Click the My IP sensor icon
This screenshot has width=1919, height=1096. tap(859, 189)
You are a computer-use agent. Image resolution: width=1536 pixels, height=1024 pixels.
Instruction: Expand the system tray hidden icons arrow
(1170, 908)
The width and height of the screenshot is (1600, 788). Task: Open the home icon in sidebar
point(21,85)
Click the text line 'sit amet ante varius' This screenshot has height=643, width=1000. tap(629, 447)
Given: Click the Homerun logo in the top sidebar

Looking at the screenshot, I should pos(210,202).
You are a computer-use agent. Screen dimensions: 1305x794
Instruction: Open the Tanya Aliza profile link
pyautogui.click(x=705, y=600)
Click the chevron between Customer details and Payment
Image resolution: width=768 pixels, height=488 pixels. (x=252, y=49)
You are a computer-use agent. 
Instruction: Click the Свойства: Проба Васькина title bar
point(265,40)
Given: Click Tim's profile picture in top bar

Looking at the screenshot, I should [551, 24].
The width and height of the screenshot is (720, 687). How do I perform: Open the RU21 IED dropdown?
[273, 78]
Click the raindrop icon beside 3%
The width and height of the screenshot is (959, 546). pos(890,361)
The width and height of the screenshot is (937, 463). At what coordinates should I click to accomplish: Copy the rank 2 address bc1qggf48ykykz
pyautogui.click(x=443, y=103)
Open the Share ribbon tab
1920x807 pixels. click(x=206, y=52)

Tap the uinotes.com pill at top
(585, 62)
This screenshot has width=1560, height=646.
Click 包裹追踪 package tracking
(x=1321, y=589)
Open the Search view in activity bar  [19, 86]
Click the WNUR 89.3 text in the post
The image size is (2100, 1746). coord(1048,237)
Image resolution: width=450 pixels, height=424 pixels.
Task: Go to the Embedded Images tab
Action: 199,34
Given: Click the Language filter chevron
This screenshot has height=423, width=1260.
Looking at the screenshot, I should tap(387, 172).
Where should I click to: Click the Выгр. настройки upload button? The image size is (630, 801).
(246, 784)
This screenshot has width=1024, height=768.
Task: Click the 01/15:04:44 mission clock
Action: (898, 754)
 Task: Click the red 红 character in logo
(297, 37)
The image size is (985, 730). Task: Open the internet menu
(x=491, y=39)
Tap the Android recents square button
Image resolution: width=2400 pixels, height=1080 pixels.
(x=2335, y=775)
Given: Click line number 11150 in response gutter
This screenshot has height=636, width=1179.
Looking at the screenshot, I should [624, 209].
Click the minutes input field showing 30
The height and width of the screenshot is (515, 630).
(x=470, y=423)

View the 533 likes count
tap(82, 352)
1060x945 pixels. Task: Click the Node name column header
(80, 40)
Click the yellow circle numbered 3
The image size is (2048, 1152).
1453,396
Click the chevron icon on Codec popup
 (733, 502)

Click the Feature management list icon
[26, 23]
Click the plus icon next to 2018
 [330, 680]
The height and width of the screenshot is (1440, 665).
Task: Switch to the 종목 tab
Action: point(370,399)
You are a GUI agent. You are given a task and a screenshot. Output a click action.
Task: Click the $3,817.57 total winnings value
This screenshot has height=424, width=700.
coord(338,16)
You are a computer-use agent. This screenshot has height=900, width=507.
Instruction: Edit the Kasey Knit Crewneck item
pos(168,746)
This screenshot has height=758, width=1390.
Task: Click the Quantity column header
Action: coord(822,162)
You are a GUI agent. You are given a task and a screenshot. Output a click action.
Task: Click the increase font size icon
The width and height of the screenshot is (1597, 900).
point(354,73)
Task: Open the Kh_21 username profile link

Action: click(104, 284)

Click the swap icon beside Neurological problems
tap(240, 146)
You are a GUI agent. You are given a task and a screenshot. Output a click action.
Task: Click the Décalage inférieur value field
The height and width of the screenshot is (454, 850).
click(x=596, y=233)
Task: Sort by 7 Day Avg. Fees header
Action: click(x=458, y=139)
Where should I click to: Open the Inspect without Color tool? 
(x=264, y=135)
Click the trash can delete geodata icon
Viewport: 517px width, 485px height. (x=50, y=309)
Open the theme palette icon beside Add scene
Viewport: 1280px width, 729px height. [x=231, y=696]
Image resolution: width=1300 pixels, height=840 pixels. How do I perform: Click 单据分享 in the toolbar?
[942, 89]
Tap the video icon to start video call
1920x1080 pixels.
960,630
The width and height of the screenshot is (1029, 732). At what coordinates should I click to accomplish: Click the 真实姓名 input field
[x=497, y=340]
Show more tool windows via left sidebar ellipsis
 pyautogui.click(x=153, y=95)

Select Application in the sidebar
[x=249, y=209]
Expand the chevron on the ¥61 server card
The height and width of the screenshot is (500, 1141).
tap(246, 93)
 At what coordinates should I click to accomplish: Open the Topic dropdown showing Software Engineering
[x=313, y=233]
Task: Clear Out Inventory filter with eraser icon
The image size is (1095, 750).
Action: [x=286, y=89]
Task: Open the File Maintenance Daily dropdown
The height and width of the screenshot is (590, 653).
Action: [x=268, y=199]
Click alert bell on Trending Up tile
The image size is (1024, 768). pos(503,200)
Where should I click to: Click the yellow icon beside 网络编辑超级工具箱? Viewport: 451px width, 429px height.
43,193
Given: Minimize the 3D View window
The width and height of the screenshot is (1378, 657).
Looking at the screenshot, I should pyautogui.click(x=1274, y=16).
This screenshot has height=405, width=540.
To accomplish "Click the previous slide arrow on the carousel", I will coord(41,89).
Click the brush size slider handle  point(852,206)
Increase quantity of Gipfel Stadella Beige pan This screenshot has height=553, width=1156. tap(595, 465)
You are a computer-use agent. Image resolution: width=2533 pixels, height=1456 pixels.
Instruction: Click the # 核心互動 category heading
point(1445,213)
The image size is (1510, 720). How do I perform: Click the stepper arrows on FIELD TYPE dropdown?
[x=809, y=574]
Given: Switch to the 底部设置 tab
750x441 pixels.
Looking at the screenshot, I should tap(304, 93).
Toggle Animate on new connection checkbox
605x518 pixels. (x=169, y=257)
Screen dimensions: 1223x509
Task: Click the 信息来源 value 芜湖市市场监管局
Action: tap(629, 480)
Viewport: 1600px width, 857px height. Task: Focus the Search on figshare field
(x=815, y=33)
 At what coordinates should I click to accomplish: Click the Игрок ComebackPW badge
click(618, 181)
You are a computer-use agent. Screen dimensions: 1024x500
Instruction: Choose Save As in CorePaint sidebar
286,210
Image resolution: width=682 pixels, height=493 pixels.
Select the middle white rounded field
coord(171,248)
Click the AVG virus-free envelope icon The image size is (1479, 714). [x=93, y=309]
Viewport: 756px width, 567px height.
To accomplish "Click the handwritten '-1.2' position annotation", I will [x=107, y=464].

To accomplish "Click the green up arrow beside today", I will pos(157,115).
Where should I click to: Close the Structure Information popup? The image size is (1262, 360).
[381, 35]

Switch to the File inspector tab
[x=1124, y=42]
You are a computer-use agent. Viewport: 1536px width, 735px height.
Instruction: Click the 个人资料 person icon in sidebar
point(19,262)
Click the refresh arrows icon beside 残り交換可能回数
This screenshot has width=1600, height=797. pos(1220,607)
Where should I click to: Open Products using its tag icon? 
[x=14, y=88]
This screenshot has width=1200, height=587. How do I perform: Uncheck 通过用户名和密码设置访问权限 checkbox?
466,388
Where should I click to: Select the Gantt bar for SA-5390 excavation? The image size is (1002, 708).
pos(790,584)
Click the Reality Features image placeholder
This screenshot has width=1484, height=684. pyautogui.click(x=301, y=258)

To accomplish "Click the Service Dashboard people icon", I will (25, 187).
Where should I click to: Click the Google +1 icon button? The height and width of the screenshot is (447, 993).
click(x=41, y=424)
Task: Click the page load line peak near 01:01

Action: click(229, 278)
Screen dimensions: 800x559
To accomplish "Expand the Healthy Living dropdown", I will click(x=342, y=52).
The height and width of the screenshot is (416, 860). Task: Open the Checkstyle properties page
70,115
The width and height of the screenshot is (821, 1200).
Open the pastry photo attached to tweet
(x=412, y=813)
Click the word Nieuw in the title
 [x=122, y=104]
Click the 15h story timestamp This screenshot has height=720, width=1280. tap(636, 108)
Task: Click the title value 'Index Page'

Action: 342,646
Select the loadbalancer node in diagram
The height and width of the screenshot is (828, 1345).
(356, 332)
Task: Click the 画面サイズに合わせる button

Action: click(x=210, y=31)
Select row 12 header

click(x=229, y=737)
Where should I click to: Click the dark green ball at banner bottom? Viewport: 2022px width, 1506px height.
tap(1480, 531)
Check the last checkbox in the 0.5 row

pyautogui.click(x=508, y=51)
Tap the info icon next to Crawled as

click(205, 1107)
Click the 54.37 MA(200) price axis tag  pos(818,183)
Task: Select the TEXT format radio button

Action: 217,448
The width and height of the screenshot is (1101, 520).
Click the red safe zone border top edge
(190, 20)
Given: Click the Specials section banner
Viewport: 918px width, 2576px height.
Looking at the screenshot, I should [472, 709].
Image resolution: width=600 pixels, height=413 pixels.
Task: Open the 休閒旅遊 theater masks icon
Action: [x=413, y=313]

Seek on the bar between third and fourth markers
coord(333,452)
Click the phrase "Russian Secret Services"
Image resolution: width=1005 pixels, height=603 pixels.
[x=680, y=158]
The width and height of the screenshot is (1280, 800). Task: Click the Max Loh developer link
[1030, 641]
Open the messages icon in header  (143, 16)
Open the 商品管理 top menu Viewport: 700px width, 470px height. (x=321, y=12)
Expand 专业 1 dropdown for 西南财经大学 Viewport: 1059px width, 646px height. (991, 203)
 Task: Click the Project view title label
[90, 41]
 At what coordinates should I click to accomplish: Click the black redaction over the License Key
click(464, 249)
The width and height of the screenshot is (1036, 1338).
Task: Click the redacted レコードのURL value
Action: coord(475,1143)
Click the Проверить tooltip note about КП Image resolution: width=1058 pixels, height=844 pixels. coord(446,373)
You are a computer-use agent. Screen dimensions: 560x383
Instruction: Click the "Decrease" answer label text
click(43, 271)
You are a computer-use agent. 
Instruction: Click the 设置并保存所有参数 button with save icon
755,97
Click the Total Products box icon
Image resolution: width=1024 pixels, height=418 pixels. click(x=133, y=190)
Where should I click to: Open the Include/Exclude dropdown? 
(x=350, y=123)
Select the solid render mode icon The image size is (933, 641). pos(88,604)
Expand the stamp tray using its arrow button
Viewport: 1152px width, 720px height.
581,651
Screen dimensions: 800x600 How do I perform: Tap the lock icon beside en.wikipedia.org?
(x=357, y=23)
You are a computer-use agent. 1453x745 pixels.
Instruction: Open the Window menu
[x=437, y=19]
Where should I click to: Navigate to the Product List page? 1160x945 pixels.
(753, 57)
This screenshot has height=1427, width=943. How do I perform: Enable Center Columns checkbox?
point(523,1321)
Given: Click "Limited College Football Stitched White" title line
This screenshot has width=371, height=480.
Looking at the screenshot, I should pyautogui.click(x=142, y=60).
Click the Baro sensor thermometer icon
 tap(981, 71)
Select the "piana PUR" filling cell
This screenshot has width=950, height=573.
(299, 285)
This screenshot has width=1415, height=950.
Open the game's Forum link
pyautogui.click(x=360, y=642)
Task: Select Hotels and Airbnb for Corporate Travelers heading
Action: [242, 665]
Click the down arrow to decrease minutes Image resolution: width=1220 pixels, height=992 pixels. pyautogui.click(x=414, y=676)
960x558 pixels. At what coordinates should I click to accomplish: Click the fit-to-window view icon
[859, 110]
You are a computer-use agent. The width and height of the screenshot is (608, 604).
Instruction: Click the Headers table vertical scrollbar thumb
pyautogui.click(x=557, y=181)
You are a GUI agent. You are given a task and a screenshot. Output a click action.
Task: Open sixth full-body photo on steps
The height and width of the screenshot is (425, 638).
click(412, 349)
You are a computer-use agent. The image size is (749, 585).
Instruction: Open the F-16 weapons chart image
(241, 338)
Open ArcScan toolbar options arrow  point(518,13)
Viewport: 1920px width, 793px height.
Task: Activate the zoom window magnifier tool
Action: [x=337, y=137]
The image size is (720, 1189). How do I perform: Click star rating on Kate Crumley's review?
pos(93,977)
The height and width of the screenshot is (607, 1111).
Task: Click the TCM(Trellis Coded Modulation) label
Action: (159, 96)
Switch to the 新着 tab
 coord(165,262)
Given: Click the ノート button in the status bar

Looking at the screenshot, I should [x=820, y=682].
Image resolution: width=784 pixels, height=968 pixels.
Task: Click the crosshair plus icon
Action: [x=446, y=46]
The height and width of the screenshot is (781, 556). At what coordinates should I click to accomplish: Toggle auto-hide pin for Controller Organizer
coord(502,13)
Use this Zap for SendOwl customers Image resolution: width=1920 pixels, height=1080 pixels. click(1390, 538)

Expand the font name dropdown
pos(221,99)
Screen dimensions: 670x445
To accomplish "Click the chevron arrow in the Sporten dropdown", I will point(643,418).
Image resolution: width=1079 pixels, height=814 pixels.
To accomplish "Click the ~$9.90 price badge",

______________________________

(YOUR ASSIGNMENT) Search the data above for the string "filter" and copy each line that has it.

(ANSWER)
Given: Click the Language filter chevron
Task: Clear Out Inventory filter with eraser icon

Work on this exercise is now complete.